*** Opening of Information given ***
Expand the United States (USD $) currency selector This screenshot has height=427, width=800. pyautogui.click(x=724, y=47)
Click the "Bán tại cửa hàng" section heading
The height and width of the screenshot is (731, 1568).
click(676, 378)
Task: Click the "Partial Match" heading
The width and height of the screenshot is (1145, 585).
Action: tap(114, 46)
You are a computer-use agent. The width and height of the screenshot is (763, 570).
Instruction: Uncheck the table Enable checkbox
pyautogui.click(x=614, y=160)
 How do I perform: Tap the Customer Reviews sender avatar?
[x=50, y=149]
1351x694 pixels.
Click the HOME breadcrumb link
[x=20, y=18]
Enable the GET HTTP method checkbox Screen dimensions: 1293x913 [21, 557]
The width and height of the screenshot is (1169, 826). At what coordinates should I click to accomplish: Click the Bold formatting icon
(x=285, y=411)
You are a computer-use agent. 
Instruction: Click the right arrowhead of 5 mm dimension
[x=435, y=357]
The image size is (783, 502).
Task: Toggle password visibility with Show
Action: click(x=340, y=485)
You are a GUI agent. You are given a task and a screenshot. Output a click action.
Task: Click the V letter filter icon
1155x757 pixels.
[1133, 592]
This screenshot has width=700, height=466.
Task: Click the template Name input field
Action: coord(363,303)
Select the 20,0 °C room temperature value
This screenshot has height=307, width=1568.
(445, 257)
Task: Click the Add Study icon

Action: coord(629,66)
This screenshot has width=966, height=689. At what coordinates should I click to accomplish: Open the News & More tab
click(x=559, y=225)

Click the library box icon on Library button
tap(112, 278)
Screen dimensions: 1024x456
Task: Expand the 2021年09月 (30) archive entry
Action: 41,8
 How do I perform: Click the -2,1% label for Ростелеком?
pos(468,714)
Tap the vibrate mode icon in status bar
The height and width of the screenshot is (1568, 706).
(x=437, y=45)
*** Close of Information given ***
Try it
Nothing but the lines from the one holding "How do I perform: Click" to the end of the entries should be output, each exactly as it appears.

Result
 How do I perform: Click the -2,1% label for Ростелеком?
pos(468,714)
Tap the vibrate mode icon in status bar
The height and width of the screenshot is (1568, 706).
(x=437, y=45)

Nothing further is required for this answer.